When are Categorical Properties of Maps Preserved Under An Adjoint Isomorphism? Suppose that we a functor $F : \mathcal{A} \to \mathcal{B}$. Then we say that a functor $G : \mathcal{B} \to \mathcal{A}$ is right-adjoint to $F$ if $\operatorname{Hom}_{\mathcal{B}}(F(A),B) \cong \operatorname{Hom}_{\mathcal{A}}(A,G(B))$ for all objects $A \in \mathcal{A}$, $B \in \mathcal{B}$.
I am interested in whether the "adjoint isomorphism" $\operatorname{Hom}_{\mathcal{B}}(F(A),B) \cong \operatorname{Hom}_{\mathcal{A}}(A,G(B))$ necessarily preserves any categorical properties of the maps in either Hom set.
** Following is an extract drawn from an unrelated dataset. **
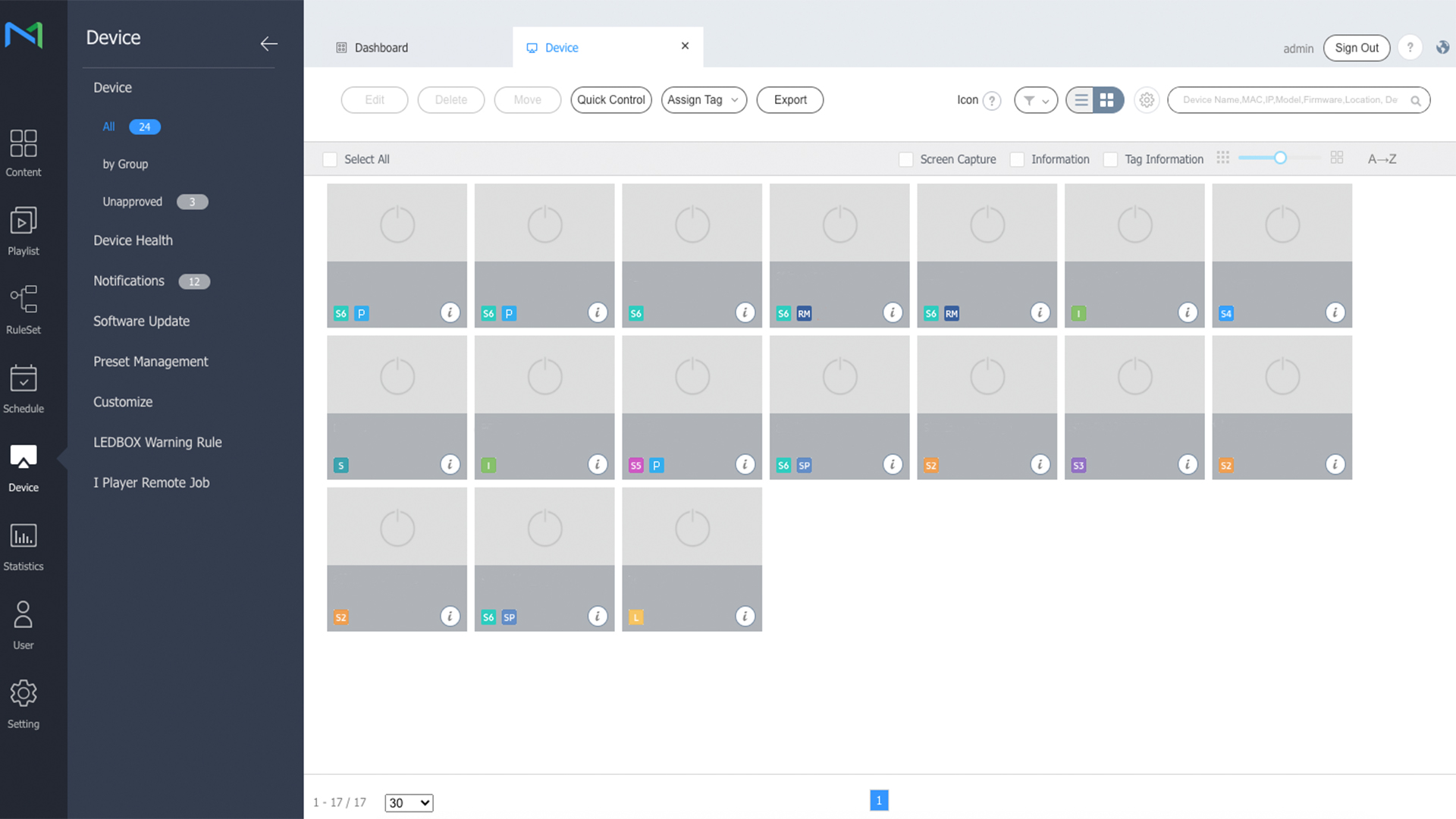
Task: Enable the Screen Capture checkbox
Action: click(x=905, y=159)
That is to say, if we explicitly label the adjoint isomorphism
$$
\vartheta : \operatorname{Hom}_{\mathcal{B}}(F(A),B) \overset{\cong}{\to}\operatorname{Hom}_{\mathcal{A}}(A,G(B)),
$$
then can we say if, or when it is the case, that a map $(F(A) \overset{T}{\to} B) \in \operatorname{Hom}_{\mathcal{B}}(F(A),B)$ has categorical property X if and only if $(A \overset{\vartheta(T)}{\to} G(B)) \in \operatorname{Hom}_{\mathcal{A}}(A,G(B))$ has the same categorical property X?
By this question, we know that the adjoint isomorphism does not neccesarily preserve epimorphisms, so we can exclude this from being a candidate property X. However are there any other properties that are conserved?
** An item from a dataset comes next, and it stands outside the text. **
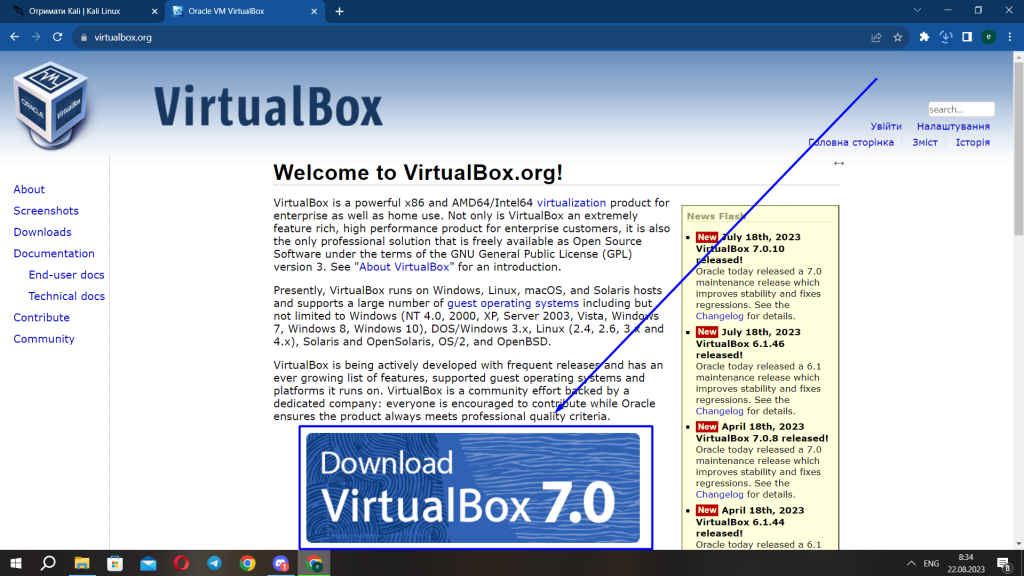Collapse the page sidebar with the arrow
Screen dimensions: 1024x576
coord(838,163)
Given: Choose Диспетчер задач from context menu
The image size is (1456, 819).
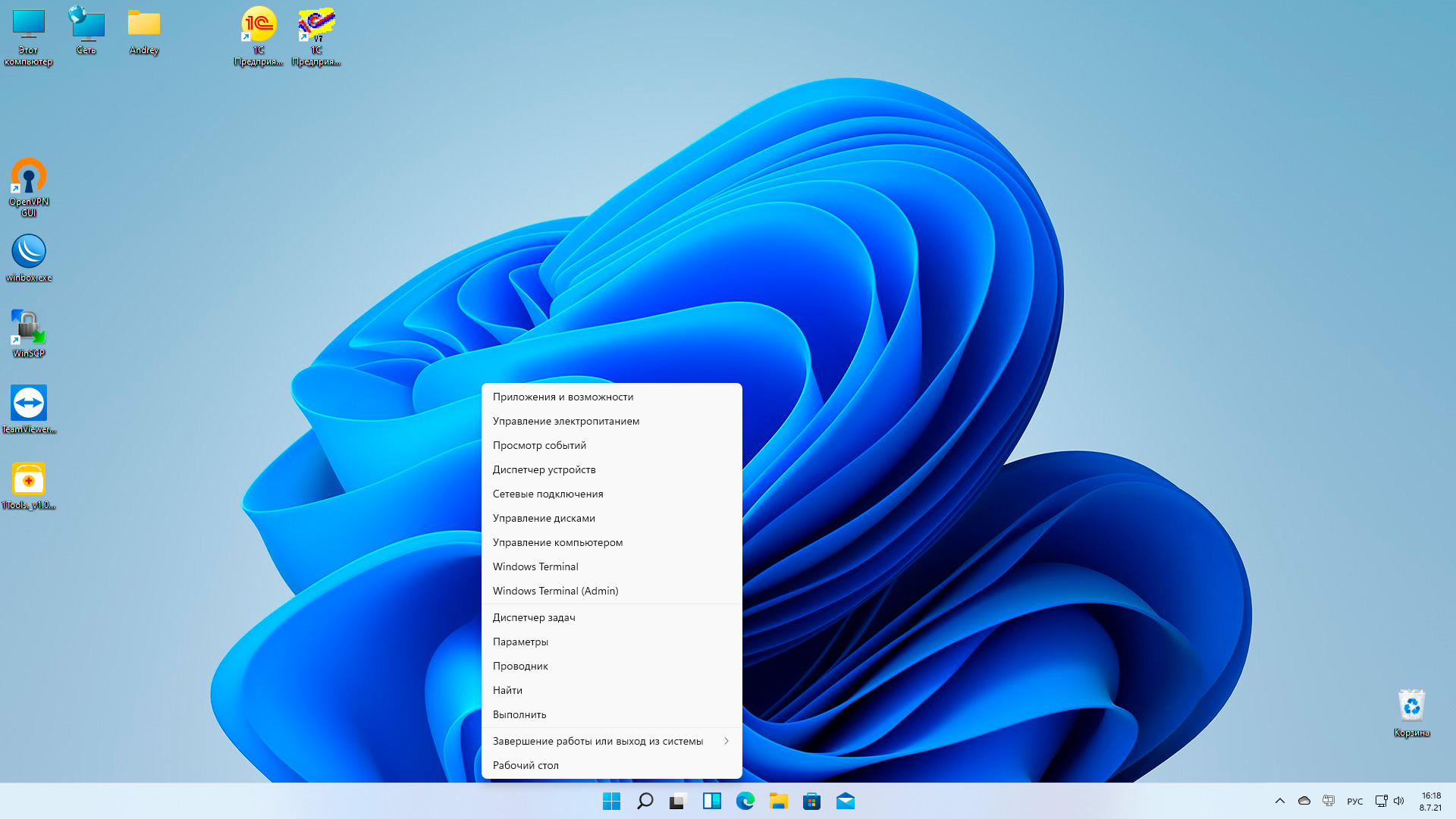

Failing this, can we impose extra conditions (exactness?) on $F$ and $G$ that would allow certain properties to be conserved?

For context, I am typically concerned with functors between module categories, and in particular induction / restriction (or similar adjoint pairs).
 A: (Note that in the definition, there should be a "naturally in $A,B$")
The answer is that usually they don't, and the context of induction/restriction adjunctions is the perfect place to put all of these to the test and see that they mostly fail.
For instance say you have a ring map $A\to B$ and are looking at extension/restriction of scalars; I will let $U$ denote the forgetful functor.
Then

$f$ can be an isomorphism without its adjoint being one.

Example : take $A\to UB$ : this is clearly not an isomorphism in general (it is one if and only if $A\to B$ is one); however its adjoint is $B\cong B\otimes_A A\to B$ which is an isomorphism.
Dually, if you take $UB\to UB$, this is an isomorphism of $A$-modules, but its adjoint $B\otimes_A B\to B$ is not necessarily one (it will be if $A\to B$ is a localization or a quotient for instance, but not for general ring maps)
As you can see, there's no reasonable general condition you can impose on $A\to B$ for this to hold, and "$f$ is an isomorphism" is one of the most basic categorical property.
As pointed out in the comments, in general (if $F$ is the left adjoint) the adjoint of $f: FM\to N$ is given by the composite $M\to UFM\to UN$, and so it factors through $\eta_M$. So the properties you are interested in will have to be behaved well with respect to $\eta_M$, which does not depend on $f$ and its categorical properties, which explains why many of these things fail : $\eta$ typically does not have these properties (epimorphism, monomorphism, isomorphism, etc.)
(and dually for $\epsilon$)
So you'll want to look for properties that $\eta$ has,that are preserved by $G$ and stable under composition (or dually, that $\epsilon$ has, that are preserved by $F$ and stable under composition), and these are rare without stringent restrictions on your adjunction (e.g. one of the functors is full/faithful/fully faithful which is somewhat rare)
This isn't a full answer because I can't say "there are none", but ultimately it depends on what restrictions you're ready to impose on your functors. If you want to stay reasonably general, there are basically none that will hold.
There is an important counterexample to what I just said, though ! Suppose $\mathcal{A,B}$ are pointed, that is, they have a zero object. Then it is preserved by the left and the right adjoint, and so we get that a morphism $f$ is $0$ (i.e. factors through the zero object) if and only if its adjoint does.
In the case of additive categories, this can also be seen by the fact that $\hom(F(A),B)\cong \hom(A,G(B))$ is automatically an isomorphism of abelian groups; and so preserves the $0$ morphism, but it is true in the more general pointed case.